The Good Life Italia

Social Lab, inclusione, confronto e socialità

Erano gli Anni 90 quando il sociologo americano Ray Oldenburg teorizzava il concetto di “third place” nel suo libro The Great Good Place, cioè lo spazio terzo, oltre quelli della vita privata (la casa) e dello studio o del lavoro. Il luogo in cui – secondo lo studioso – può finalmente germogliare e rafforzarsi il senso di appartenenza a una comunità, ma anche la sua vitalità sociale, e dove si può praticare l’esercizio della democrazia perché il terzo luogo (che si tratti di un bar, di un giardino pubblico o di una biblioteca) annulla gli squilibri che possono esistere negli altri due spazi.
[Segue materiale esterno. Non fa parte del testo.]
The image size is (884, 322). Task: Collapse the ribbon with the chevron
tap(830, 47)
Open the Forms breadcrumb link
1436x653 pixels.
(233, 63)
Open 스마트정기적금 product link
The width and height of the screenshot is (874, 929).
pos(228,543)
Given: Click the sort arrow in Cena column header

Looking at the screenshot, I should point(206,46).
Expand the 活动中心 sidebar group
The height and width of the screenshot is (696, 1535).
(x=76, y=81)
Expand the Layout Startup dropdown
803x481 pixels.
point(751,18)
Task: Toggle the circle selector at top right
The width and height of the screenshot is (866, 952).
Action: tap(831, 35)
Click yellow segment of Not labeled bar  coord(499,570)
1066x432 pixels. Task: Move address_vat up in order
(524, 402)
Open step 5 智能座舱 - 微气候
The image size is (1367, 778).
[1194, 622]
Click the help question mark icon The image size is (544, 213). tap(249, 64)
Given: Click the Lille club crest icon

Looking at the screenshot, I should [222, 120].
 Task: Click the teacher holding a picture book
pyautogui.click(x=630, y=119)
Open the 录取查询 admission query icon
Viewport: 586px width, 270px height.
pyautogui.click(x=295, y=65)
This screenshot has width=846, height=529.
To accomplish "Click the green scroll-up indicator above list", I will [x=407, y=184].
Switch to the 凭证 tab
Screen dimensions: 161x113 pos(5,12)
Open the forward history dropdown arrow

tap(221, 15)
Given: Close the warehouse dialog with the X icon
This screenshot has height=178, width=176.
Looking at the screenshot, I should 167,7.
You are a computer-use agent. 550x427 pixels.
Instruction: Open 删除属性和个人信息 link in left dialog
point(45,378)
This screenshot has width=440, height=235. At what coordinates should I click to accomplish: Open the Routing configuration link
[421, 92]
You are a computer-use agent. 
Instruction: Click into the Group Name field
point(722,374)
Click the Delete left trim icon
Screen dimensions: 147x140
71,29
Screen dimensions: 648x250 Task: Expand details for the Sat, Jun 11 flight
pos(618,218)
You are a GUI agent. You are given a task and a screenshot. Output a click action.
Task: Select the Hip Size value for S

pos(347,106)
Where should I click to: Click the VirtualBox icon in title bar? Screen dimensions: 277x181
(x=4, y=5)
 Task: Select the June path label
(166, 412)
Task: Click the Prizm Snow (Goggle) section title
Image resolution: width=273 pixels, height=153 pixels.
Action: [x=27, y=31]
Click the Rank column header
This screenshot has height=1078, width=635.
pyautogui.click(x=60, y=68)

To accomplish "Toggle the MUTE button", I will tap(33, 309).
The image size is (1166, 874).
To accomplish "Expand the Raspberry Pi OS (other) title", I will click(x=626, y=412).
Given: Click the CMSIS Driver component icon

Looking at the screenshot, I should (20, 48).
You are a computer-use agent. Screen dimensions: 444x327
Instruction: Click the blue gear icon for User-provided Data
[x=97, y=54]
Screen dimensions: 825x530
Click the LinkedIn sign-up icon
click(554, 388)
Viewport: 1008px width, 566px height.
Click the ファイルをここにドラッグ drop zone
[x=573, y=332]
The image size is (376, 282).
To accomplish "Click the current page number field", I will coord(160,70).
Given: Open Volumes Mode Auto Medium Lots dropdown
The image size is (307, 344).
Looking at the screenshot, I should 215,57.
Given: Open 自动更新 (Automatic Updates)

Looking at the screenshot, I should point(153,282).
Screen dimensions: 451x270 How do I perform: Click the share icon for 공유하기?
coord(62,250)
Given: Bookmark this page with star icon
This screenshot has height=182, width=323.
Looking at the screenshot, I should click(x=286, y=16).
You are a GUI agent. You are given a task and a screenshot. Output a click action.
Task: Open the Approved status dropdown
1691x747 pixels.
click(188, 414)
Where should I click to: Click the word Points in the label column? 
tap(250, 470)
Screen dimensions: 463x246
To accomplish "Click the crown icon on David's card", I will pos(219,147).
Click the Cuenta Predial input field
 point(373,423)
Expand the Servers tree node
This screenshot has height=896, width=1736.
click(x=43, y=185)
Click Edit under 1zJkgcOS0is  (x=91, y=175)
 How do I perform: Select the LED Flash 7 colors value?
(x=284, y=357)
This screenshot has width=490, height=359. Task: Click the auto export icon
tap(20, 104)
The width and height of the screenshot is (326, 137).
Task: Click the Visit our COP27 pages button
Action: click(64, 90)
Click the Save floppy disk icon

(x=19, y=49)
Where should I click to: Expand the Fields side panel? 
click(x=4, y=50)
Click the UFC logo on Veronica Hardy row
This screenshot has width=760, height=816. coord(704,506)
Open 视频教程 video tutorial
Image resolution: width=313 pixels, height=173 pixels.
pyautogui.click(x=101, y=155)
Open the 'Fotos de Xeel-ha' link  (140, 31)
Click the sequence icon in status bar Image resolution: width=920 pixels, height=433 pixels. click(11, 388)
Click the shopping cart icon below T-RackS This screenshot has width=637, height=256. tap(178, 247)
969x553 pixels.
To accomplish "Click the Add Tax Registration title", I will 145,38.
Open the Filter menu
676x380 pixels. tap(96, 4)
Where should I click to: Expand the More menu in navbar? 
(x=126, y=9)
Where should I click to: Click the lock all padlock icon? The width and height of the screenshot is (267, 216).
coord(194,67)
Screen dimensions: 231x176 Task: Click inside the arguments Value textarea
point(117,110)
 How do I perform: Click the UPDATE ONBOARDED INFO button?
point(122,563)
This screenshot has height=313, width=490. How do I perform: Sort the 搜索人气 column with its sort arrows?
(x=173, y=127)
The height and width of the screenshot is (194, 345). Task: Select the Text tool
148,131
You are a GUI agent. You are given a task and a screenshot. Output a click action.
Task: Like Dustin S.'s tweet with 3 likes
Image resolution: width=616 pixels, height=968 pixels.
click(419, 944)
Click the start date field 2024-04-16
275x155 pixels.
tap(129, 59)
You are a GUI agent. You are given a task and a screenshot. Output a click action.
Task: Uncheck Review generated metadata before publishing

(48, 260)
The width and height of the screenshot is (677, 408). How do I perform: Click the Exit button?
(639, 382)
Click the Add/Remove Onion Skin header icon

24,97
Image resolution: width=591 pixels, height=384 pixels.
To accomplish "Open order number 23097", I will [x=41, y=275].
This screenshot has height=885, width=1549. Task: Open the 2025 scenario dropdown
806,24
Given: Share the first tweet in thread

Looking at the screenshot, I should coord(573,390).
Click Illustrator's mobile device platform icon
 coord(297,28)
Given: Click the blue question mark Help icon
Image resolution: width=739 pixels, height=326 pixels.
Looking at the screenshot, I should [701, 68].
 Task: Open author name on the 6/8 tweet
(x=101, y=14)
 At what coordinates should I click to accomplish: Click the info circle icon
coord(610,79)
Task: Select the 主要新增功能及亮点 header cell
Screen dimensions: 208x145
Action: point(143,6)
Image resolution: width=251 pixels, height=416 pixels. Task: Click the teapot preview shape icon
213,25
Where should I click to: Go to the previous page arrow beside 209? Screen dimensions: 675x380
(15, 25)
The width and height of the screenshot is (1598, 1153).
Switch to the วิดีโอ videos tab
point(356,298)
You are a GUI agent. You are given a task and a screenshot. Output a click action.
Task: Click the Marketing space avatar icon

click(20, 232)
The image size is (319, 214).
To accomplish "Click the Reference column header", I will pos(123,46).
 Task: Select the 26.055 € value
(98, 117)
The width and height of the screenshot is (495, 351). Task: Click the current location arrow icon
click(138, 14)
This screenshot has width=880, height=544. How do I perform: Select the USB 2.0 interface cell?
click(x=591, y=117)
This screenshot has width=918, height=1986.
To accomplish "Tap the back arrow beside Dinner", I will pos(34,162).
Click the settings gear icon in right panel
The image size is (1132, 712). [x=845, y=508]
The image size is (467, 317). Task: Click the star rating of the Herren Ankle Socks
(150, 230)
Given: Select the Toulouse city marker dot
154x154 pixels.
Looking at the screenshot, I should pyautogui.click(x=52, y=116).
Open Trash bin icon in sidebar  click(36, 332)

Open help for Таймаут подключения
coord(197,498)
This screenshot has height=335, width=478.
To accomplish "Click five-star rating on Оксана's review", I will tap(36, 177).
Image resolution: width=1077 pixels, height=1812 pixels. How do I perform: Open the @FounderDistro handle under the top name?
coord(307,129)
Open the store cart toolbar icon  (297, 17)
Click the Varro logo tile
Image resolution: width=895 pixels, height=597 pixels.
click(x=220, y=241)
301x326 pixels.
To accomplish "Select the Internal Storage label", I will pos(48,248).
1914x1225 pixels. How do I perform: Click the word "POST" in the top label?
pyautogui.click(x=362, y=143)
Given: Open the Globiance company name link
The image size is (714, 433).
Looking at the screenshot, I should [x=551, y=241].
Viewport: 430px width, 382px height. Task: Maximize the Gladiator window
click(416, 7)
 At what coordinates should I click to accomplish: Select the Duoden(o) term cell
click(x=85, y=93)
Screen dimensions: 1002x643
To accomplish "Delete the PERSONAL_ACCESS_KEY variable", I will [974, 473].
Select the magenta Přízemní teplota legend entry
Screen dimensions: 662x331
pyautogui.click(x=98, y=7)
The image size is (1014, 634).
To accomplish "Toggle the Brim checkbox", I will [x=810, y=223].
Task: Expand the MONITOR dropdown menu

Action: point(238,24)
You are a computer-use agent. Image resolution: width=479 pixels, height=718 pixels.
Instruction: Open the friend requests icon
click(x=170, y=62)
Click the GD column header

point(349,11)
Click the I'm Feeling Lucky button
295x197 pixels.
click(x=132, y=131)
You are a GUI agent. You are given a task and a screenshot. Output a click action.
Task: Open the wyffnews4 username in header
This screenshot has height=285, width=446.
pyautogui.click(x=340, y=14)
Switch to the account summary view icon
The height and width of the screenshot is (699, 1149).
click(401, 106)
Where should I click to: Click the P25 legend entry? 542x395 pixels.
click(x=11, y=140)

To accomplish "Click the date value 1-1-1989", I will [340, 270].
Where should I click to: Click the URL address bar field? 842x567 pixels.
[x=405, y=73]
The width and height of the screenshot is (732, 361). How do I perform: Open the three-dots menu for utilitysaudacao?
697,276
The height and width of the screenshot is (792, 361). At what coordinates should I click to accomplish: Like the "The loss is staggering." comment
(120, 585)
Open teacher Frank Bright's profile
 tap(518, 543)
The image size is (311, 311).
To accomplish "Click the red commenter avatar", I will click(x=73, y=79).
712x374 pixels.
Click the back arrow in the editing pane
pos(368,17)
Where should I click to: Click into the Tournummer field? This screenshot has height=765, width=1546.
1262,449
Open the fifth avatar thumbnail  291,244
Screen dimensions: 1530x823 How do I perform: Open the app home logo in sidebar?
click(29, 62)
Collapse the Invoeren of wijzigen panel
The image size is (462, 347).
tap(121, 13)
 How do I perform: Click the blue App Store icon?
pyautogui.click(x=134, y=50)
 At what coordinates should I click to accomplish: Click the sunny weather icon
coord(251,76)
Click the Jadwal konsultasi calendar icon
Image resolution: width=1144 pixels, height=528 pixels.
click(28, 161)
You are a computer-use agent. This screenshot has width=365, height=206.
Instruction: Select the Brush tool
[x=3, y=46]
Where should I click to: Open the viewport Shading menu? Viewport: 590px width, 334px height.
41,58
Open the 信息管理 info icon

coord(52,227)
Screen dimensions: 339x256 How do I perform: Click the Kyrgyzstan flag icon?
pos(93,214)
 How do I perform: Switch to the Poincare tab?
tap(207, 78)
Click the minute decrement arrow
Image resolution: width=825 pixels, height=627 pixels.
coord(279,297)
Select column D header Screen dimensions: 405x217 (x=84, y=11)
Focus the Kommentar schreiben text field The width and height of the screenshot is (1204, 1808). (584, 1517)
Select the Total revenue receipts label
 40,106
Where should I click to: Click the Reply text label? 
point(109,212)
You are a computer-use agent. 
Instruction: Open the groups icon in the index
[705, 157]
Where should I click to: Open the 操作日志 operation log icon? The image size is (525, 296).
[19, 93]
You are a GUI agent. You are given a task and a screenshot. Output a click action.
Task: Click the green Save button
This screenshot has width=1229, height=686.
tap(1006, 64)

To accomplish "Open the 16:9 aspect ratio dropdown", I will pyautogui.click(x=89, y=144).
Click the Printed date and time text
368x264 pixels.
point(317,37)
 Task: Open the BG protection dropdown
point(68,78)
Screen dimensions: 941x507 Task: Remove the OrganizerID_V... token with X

È un tema diventato di grande attualità oggi, in quanto i “terzi luoghi” sono al centro del grande capitolo dell’urbanistica e dell’architettura di questo inizio millennio: la rigenerazione urbana. 

Cosa vuol dire, allora, se un parcheggio di 2 200 mq in una classica area suburbana europea diventa un complesso residenziale con 70 appartamenti, spazi comuni (dalla lavanderia alla serra), un’area formata da parco, arena per concerti, pub, appartamenti per gli ospiti (incluse stanze su misura per disabili) utilizzabili su prenotazione, il tutto carbon free e dove le auto non possono circolare? «Vuol dire che hai fatto rinascere un pezzo di città, seminato cultura ecologica e sociale, migliorato la qualità della vita, favorito la socializzazione e l’interculturalità», spiega Kaja Tollersrud del grande collettivo di architettura Lpo. Lo studio, fondato a Oslo e oggi formato da circa 100 architetti-soci che gestiscono collettivamente tre sedi, nel 2019 ha vinto il locale bando Reinvent-ing City con Urban Village Team, un progetto di rigenerazione per un quartiere a forte densità multiculturale di Oslo, abitato da 10 000 persone di 140 diverse nazionalità. «La sfida era riuscire a rispettare dieci diversi requisiti per l’ambiente e la sostenibilità sociale. Così abbiamo creato una struttura che in buona parte è sostenibile, in legno lamellare crociato, ed energy-positive, cioè in grado di produrre più energia di quanta ne consuma, grazie ai pannelli fotovoltaici installati sui tetti e su alcune facciate. E che è dotata di spazi comuni belli e funzionali, come il giardino e le serre create insieme ai paesaggisti dello studio di Sla, che potranno diventare aree di agricoltura urbana. Siamo convinti che un progetto abitativo di questo genere può creare davvero appartenenza e senso di comunità perché è un luogo di incontro e interazione sociale reale, che aiuta a combattere la solitudine».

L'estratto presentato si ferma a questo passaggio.